When the remnants of the plagued world come barging in, the family must choose whether or not to harbor or kill. The man doing the late-night barging claims to have a starving wife and child a few miles away. They choose to accommodate, under the strength in numbers pretext though it’s fair to suspect that empathy – thanks largely to the presence of a helpless child – played a large part in this decision. Their empathy pays off for much of the rest of the film, as this fortified shelter becomes something like a home. During this section, we are privy to actual happiness and harmony while knowing damn well that Trey Edward Shults has something nasty up his sleeve. The survival here consists of more than just ducking and dodging contagions, there is also the business of providing food and water for sustenance, as well as chopping wood for warmth. The shelter itself requires upkeep, the kind that seek to keep potentially infected humans and animals out. For unspecified reasons, the dangers are believed to be worse at night.  

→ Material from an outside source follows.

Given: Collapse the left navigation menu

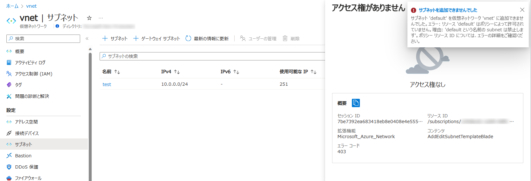Looking at the screenshot, I should [x=87, y=39].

Eventually the shit hits the fan, bonds begin to fade giving way to the type of miserable self-preservation that we all sensed as soon as we saw the A24 logo. The finale is ridiculous, shoving its once practical characters into an unnerved hysteria, resulting in dismal mayhem. Shults betrays his own meticulously conjured character dispositions in leu of an apparatus unleashed to reaffirm very typical and boring toe-dipping horror hipster clichés. Maybe I’m out of step, but most of these artsy genre hype machines inherit the tired genetic traits and lack that sense of go-for-broke madness that Hooper and Romero put forth so beautifully. There is a lack of vulnerability about it all, something carefully measured and full of posturing. The ending is horrible and truly tragic, and yet somehow ineffective.

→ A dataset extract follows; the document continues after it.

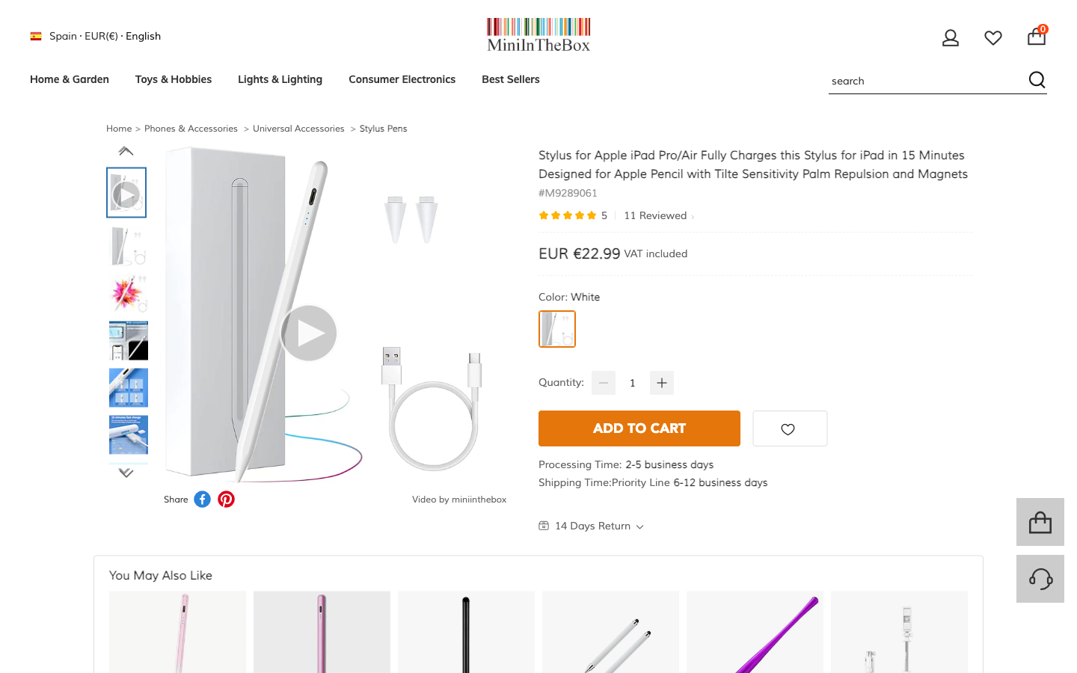Open the Toys & Hobbies menu
This screenshot has width=1077, height=673.
174,79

Similarly, Gore Verbinski’s latest spent $40 mil and 146 very long minutes trying to convince me that CGI eels ought to haunt my dreams. The story was written by Verbinski and condensed into a screenplay by Justin Haythe and entails a young malefactor sent to retrieve his CEO boss from a dubious spa treatment/sanitarium in the Swiss Alps where he, thanks to pesky meddling, quickly becomes a patient. The mere thought of being admitted and imprisoned whilst sane is scary enough, add the forced treatments which here include drilling into teeth without anesthesia (been there and done that) and other archaic healing techniques only add to the paranoia of walls closing in for good. Eventually, this young brash dupe is driven insane only to soon realize the truth behind the local lore of an insane incestuous baron who performed and killed local peasants. I forgot to mention that said baron was burnt alive in the reactionary fire set by the angry villagers 200 years prior to the events happening onscreen.

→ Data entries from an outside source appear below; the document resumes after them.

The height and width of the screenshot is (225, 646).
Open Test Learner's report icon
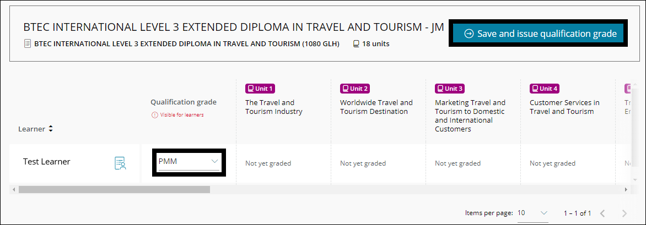[x=120, y=163]
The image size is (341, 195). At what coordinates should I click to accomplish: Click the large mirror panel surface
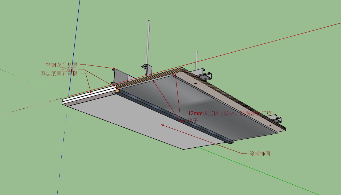202,106
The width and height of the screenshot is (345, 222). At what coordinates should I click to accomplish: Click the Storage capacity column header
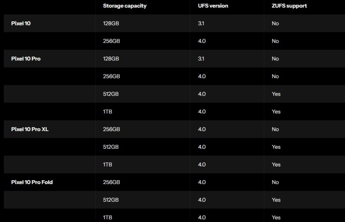[125, 6]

Personally, I enjoyed this part of the story because it kicks the otherwise stillborn plot into and unhinged and senseless motion. It’s clear that Verbinski is having fun dressing up and playing gothic in castle corridors, sadly this only constitutes about 15 minutes of his film. His influences are on clear display (Polanski, Scorsese, Kubrick, De Toth, Bava, Del Toro, Corman) so much so that his film ultimately gets buried beneath them. It has no purpose or identity and is thus ineffective at nearly every turn. Say what you will about his remake of The Ring, but not even its multiple twists and turns could slow it down. Here he’s simply a guy with too many tools at his disposal, a studio errand boy/talented artisan with 3.7 billion worth of box office cred to fund his every quirk. He and M. Night should hang out.